To do:
All lines in the data that hold the word "computer" need copying.
** Records for this exercise follows **
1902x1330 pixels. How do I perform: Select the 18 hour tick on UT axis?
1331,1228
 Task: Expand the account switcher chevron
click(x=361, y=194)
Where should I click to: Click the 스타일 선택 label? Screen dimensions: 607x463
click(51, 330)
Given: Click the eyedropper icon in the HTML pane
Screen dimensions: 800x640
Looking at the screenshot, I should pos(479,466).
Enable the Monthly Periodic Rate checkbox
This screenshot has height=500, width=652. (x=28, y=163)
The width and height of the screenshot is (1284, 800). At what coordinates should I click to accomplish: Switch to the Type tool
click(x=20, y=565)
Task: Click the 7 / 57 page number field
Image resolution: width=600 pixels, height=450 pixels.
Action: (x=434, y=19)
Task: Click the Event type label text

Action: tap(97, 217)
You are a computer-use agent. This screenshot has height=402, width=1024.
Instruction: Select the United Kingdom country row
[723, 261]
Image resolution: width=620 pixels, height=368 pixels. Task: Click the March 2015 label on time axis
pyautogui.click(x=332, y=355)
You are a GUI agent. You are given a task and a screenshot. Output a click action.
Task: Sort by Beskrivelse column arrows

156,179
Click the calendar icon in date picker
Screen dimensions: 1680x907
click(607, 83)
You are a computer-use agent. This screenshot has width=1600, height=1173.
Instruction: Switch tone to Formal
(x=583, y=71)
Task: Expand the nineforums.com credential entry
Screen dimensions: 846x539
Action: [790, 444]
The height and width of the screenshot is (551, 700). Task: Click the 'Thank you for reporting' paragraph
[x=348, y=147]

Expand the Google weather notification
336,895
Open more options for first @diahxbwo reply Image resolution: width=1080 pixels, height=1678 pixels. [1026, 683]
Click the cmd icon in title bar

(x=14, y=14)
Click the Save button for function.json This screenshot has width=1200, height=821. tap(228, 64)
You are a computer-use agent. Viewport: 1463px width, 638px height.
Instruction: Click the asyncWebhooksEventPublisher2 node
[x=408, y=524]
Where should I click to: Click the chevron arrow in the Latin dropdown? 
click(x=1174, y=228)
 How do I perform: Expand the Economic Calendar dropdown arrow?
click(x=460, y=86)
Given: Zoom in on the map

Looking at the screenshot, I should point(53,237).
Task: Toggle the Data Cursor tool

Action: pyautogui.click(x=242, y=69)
** End of Records for this exercise **
Final answer:
You are a computer-use agent. This screenshot has height=402, width=1024.
You are a computer-use agent. This screenshot has width=1600, height=1173.
You are a computer-use agent. Viewport: 1463px width, 638px height.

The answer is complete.